テンタクラが食材として生まれ変わると時を同じくして、レグルスとマーティアが食材探しから戻って来た。
「帰ったか。首尾はどうだ?」
「あんまり。若いミラッカとステラペタルムぐらいだね」
レグルスは両手に抱えた植物を置いて言った。
ミラッカは爽やかな香りのする小粒なしわしわの柑橘類だ。熟すとオレンジに色づき、程よい酸味と甘みが美味の果物だ。若い状態では緑に赤いまだら模様の何とも毒々しい見た目で、苦くて酸っぱい上に辛い。これは油胞に唐辛子の辛み成分カプサイシンを含むためで、その芳香と相まって魔物避けに使われる。ウルラウスが野営地をこの場所にしたのも、辺りにこの木が群生しているからだろう。

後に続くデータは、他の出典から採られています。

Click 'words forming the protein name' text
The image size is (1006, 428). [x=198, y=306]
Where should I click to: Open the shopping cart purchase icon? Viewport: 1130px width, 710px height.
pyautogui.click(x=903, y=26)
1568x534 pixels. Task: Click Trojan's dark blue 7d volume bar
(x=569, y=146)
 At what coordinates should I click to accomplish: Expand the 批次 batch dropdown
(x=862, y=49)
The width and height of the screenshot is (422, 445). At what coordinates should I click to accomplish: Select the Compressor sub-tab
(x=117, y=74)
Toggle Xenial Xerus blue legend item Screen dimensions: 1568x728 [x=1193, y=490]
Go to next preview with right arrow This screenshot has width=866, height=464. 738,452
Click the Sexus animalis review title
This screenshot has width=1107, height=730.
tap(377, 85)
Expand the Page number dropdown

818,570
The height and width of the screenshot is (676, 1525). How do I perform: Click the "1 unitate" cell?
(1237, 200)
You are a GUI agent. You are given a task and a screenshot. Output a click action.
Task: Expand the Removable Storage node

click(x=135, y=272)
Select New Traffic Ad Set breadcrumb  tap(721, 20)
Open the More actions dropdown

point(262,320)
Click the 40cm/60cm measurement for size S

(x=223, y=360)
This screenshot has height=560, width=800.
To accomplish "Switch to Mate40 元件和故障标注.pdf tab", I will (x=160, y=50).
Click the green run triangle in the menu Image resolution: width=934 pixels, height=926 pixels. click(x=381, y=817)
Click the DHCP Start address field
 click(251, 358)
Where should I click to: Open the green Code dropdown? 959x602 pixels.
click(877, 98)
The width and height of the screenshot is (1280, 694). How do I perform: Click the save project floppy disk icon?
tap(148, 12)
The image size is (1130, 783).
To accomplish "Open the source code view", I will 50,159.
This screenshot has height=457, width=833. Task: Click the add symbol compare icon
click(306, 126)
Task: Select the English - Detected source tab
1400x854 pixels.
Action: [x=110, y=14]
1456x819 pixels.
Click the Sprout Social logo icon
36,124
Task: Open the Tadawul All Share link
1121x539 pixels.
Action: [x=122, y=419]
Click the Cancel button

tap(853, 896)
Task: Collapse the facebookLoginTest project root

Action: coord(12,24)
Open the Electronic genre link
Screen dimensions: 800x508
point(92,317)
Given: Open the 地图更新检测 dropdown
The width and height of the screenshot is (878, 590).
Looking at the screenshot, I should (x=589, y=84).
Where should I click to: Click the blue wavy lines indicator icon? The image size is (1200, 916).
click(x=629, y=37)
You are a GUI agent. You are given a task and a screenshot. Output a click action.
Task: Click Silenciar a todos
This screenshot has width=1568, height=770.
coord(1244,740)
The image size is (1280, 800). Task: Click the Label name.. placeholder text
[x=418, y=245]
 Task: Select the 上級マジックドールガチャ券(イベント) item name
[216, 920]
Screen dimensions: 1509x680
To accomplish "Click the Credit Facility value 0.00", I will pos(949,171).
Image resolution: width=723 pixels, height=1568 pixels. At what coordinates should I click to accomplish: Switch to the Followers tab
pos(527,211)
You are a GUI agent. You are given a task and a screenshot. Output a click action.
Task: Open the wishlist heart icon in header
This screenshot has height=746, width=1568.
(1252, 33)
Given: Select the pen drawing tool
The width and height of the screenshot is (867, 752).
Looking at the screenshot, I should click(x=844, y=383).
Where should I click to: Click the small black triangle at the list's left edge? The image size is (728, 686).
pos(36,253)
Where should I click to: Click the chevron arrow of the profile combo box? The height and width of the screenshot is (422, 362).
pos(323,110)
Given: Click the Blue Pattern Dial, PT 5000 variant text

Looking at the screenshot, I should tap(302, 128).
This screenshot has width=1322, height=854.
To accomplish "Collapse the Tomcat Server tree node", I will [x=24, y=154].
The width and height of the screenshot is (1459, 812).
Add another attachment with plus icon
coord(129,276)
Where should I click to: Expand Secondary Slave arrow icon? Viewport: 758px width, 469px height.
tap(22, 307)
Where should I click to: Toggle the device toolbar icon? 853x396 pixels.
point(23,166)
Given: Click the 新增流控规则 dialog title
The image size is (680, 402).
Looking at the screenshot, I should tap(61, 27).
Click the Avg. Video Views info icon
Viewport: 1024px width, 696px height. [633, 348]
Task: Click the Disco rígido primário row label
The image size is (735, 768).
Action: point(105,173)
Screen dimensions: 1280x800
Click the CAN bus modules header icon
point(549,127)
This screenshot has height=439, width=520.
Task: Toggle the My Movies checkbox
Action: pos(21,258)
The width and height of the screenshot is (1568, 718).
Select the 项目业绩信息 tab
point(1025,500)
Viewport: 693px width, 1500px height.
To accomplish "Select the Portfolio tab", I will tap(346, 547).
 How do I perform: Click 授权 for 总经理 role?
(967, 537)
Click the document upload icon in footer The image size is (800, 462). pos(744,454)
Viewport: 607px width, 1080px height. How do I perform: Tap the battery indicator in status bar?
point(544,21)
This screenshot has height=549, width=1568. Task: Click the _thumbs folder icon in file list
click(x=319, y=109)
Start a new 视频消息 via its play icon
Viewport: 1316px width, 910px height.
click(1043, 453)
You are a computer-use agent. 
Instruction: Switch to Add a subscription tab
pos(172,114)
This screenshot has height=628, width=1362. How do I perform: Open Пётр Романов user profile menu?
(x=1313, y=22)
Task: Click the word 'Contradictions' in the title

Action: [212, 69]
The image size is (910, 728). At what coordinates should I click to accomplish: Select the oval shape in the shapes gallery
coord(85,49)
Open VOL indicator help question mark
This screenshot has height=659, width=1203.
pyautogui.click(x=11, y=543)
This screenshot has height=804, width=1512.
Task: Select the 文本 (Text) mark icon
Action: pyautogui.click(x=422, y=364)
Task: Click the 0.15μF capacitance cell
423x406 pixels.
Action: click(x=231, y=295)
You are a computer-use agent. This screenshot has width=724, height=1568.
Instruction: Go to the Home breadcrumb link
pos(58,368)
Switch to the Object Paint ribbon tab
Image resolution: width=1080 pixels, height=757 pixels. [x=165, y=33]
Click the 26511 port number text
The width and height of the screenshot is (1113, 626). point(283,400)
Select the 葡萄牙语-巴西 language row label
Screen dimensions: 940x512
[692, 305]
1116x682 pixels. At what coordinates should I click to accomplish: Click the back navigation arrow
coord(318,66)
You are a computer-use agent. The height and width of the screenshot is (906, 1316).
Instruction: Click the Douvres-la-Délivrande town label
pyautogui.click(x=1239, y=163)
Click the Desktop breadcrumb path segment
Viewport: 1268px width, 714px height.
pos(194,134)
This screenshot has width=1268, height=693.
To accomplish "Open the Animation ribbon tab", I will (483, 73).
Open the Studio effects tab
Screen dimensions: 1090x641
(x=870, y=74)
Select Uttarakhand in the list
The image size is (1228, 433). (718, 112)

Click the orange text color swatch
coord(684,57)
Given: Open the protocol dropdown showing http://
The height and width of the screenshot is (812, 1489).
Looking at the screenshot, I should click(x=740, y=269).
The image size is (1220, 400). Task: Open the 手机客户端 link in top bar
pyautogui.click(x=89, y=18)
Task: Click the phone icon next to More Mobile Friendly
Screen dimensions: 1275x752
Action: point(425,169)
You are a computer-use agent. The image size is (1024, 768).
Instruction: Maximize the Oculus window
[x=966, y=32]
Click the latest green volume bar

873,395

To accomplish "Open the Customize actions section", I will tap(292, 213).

ステラペタルムはロゼット状に葉が重なるベンケイソウ科の多肉植物。薄ら青白く光る葉を放射状に持ち、その姿から『星朧華』とも呼ばれる。地面からダイレクトに花が咲いたが如き奇怪な見た目だが食用可能である。光る葉は魔力を含む為であり、錬金素材としても用いられる。夜の暗い森でも容易に探せる食材だ。
まあ急に言ってこれだけ集まれば上々と言った所だろう。
「ふうむ、及第点だな。今宵の晩餐はひとまず何とかなろう」
「……無礼千万は承知の上で伺いますが……マルム様は調理の経験がおありなのでしょうか?」
「まあ見ておれマーティア。神龍が知識に限界は無いということ、教えてやろうではないか」
あんまり豊富とはいえない食材だが、初の異世界飯だ。存分に腕を振るってやろうじゃないの!